***** Input *****

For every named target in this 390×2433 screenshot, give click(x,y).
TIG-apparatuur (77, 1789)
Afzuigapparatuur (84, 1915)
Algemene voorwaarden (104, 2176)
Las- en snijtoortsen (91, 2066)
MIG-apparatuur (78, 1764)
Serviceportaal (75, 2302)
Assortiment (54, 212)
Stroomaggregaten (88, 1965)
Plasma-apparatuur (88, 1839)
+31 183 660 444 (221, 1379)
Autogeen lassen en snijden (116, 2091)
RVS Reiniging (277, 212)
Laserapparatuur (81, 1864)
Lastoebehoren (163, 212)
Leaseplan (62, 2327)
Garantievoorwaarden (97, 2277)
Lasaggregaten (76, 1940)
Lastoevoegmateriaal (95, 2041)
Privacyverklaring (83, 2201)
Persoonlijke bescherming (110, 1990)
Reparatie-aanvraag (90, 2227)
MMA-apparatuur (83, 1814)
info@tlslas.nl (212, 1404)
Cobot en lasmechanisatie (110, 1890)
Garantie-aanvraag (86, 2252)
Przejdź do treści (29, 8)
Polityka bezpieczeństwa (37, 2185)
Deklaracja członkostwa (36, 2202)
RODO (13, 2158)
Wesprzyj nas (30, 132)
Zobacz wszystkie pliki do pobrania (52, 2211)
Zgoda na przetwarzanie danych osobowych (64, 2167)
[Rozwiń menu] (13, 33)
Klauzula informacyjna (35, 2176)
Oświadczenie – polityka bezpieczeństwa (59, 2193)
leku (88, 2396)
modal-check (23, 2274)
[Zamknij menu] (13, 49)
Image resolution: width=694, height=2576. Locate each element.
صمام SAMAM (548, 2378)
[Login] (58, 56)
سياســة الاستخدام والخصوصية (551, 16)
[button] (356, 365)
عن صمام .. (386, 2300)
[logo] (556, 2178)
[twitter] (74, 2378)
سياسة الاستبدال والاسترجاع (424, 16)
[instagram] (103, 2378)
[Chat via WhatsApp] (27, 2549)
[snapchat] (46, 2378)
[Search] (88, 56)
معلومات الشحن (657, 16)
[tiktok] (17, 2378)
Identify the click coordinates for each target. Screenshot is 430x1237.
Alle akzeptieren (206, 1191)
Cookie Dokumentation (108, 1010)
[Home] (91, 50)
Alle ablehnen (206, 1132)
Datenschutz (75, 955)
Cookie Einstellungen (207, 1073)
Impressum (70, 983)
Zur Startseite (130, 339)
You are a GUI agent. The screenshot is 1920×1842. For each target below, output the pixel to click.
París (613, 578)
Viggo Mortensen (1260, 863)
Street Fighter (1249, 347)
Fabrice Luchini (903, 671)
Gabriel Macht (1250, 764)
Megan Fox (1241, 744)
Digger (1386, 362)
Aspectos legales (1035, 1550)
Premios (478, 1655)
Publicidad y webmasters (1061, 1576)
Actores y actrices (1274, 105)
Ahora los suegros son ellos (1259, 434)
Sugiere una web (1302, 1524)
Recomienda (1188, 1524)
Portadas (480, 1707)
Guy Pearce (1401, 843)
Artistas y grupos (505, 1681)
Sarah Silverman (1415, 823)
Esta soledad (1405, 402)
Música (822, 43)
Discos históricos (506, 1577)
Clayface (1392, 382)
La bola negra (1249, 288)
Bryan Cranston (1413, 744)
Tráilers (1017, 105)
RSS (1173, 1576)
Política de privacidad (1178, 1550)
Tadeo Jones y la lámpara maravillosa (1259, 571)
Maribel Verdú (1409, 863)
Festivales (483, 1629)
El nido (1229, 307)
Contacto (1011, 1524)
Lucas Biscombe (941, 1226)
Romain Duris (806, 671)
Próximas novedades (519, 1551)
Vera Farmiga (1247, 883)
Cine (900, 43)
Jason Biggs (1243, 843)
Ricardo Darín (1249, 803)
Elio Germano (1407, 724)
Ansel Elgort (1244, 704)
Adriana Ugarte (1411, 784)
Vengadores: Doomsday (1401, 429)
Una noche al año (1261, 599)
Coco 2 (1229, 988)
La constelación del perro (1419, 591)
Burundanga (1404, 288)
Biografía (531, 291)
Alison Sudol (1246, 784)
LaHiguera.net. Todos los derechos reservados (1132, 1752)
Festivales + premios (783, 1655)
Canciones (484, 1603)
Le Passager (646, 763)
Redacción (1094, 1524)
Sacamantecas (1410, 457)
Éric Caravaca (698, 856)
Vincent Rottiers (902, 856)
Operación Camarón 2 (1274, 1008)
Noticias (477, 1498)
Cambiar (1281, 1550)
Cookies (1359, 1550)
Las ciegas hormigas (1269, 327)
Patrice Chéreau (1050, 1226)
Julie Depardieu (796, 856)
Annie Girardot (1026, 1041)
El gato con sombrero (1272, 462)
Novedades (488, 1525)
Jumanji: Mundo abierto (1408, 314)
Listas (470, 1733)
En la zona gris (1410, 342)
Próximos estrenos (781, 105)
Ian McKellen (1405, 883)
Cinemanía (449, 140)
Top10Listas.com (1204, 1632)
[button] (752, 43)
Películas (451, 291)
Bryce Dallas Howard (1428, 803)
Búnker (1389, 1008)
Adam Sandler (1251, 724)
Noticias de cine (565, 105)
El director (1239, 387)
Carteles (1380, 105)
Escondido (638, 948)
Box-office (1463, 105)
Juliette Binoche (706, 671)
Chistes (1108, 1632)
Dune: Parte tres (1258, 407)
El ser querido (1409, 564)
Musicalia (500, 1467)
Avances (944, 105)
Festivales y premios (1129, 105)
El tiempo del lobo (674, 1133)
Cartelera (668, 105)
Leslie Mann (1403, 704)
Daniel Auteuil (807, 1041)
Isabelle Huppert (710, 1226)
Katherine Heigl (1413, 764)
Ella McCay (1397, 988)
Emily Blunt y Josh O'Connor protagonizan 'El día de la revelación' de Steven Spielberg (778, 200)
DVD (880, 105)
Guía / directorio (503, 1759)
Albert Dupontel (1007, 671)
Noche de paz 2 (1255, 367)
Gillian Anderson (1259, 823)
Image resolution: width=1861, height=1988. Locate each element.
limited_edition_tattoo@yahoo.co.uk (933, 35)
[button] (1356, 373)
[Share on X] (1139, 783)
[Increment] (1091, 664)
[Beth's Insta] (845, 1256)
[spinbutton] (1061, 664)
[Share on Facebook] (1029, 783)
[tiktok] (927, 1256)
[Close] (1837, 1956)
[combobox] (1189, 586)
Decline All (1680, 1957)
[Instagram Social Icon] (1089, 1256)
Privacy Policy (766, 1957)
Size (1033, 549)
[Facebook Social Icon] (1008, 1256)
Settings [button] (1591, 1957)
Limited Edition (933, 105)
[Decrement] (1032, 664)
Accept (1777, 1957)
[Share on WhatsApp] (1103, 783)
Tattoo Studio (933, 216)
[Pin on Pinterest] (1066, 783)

*****

* _What to do_: From the records above, pick out and copy each line holding the word "target".

* _Exercise answer_:
For every named target in this 390×2433 screenshot, give click(x,y).
Identify the click coordinates for each target. Screenshot is 430x1237.
You are a GUI agent. The screenshot is 1920×1842. For each target below, output the pixel to click.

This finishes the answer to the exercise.